Your objective: Within the records, say how many lines include the word "screenshot"; the answer should be the number and no more.

-- Given information follows --

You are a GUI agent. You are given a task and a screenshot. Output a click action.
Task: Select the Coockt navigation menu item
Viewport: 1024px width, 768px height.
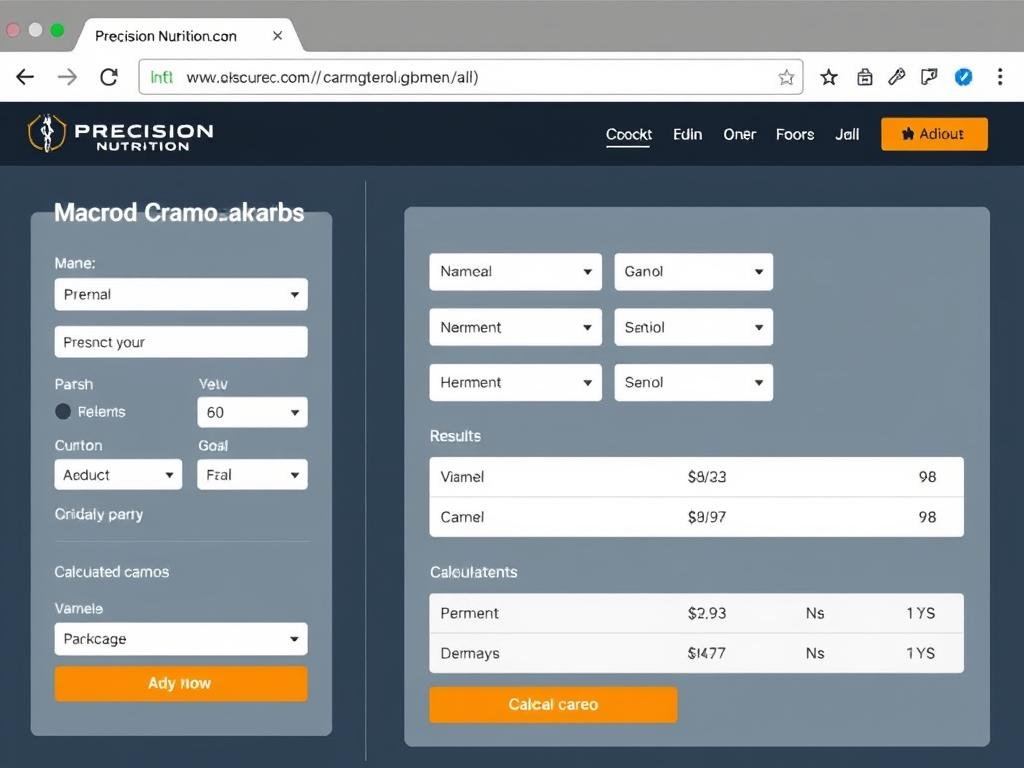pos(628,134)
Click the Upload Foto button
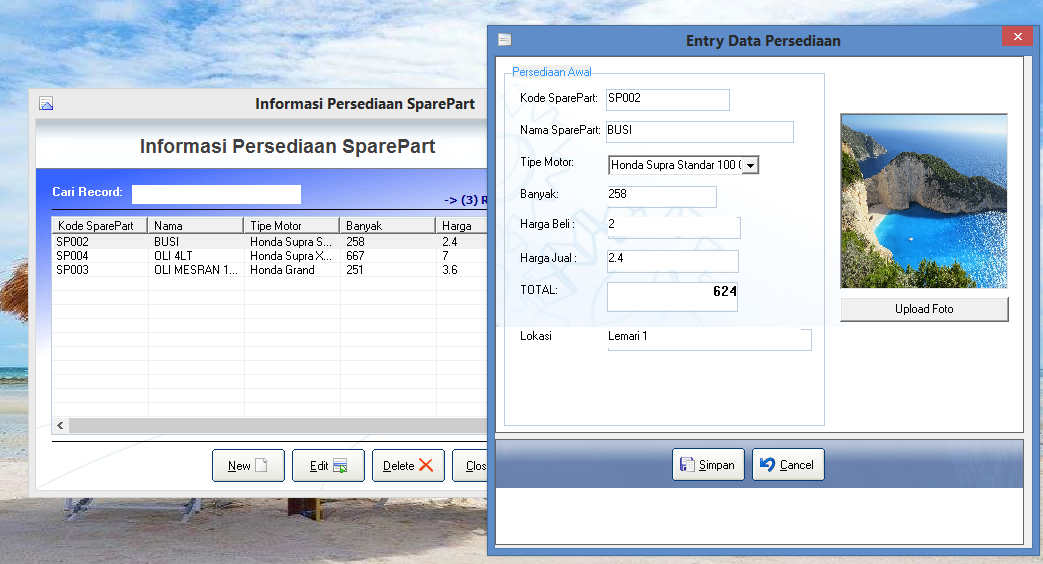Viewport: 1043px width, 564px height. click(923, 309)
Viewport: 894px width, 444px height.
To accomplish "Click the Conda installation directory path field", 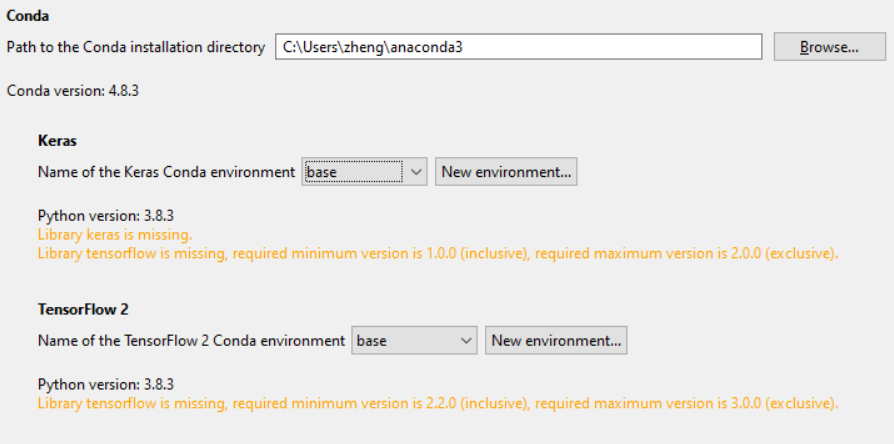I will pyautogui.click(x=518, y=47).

-- Given information concluded --
-- Given information follows --

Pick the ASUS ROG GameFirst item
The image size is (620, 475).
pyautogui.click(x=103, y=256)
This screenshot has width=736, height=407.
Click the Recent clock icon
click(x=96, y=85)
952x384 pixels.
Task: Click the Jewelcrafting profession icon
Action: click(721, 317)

-- Given information concluded --
-- Given information follows --

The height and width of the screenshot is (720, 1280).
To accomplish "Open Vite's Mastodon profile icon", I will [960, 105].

-- Given information concluded --

Written solution: 3